▶ [Your goal]
Reproduce each of the following records verbatim, line for line, with no changes or additions.

▶ [Provided information]

────────────────────────────────────────

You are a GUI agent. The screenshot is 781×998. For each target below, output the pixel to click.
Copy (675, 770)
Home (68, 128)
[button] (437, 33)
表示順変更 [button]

────────────────────────────────────────

▶ [Solution to the problem]
You are a GUI agent. The screenshot is 781×998. For each target below, output the pixel to click.
Copy (675, 770)
Home (68, 128)
[button] (437, 33)
表示順変更 [button]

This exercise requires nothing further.